Carla Simplice est moins chanceuse. Cette ingénieure en génie civil quitte Haïti fin 2003 en raison de l’insécurité. Le Québec
lui reconnaît un Baccalauréat en génie du bâtiment. Mais cela ne lui permet pas de travailler pour autant.
« Depuis la première année, j’ai dû me réorienter en soins santé », dit-elle avec douleur.
Elle explique qu’elle n’a pas le choix car « il faut que je paye mes factures de téléphone et d’électricité ». Carla Simplice n’a
pas son métier « dans son cœur ni dans âme », mais « je me débrouille, car j’aime aider », conclut-elle.
Aucune surprise pour les Noirs
« Je pense que c’est une bonne initiative d’avoir fait la consultation. Ce qui ressort n’étonne personne de la communauté
noire, parce que ce sont des choses qui ont été dites et redites », indique Pierson Vaval de l’Équipe Rivière des Prairies (RDP)
Nord-est de Montréal.
« En lisant le rapport, je me suis rendu compte que, pour une fois, avec peut-être Yolande James à la barre, ils ont été
peut-être, un peu plus, au fond des choses », souligne Harry Dela de Maison d’Haïti.
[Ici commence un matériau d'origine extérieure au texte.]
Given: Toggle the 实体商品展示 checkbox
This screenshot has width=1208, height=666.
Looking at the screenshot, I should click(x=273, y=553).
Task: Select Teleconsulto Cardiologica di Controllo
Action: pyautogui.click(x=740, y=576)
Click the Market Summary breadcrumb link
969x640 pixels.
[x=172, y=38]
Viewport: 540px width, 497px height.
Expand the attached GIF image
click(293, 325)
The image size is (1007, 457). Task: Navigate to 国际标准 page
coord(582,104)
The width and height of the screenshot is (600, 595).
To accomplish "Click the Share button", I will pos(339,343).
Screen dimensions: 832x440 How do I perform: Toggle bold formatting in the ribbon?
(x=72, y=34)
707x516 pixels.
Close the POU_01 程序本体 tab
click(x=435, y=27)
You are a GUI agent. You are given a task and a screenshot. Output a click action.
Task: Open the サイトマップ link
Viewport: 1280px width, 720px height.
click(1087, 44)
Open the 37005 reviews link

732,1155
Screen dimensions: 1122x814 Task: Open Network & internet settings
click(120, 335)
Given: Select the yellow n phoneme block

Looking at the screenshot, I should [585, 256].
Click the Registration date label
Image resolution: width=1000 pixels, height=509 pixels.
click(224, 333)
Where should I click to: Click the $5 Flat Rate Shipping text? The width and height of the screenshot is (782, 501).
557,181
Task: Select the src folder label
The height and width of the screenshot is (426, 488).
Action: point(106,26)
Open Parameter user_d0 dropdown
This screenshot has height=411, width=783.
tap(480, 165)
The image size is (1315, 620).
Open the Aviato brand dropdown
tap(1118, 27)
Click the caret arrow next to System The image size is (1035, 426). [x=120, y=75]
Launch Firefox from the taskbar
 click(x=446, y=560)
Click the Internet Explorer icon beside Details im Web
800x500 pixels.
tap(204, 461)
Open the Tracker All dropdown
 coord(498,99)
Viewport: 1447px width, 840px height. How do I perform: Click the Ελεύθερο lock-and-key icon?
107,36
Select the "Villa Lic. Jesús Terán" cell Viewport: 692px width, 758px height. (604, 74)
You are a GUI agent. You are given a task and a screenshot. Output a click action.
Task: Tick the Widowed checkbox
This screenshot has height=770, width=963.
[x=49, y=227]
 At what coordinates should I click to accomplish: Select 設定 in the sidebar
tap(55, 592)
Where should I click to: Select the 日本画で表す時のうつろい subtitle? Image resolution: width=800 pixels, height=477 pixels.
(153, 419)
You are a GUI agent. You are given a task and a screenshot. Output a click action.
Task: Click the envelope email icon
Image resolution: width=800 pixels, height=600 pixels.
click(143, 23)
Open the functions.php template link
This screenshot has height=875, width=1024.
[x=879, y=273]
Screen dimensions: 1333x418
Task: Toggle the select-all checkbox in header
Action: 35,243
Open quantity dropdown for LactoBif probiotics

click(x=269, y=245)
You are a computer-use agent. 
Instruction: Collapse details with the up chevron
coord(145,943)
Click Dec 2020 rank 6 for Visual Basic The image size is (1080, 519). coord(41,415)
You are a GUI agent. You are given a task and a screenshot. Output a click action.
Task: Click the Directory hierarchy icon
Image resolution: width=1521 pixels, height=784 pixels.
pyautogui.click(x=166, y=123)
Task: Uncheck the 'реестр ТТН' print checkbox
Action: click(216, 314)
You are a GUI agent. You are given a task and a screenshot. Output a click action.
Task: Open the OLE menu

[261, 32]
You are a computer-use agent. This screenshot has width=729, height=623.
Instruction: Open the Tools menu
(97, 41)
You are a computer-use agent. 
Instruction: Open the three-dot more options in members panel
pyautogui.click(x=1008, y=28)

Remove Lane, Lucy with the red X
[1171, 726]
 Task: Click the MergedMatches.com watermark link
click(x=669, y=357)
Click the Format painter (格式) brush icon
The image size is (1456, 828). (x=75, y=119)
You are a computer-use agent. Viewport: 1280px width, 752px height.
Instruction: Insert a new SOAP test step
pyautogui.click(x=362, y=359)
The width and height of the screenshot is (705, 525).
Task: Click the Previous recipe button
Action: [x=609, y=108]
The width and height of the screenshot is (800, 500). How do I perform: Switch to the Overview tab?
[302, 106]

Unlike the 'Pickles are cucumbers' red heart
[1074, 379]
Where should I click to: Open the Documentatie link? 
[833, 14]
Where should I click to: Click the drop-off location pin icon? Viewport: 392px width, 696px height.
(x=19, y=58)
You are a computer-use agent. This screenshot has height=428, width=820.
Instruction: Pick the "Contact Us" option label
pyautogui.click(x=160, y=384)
« Il y a des choses très positives là-dedans, ce qui m’a impressionnée, c’est cette gangrène, qu’est le racisme, qu’on a touché
en premier, et deuxièmement aussi d’inscrire l’apport des communautés noires. Ils ont dit que ça va être inscrit dans les
manuels scolaires, ça c’est une première », relève Ellisabeth Mdenbil du Mois de l’histoire des noirs (Célébration annuelle).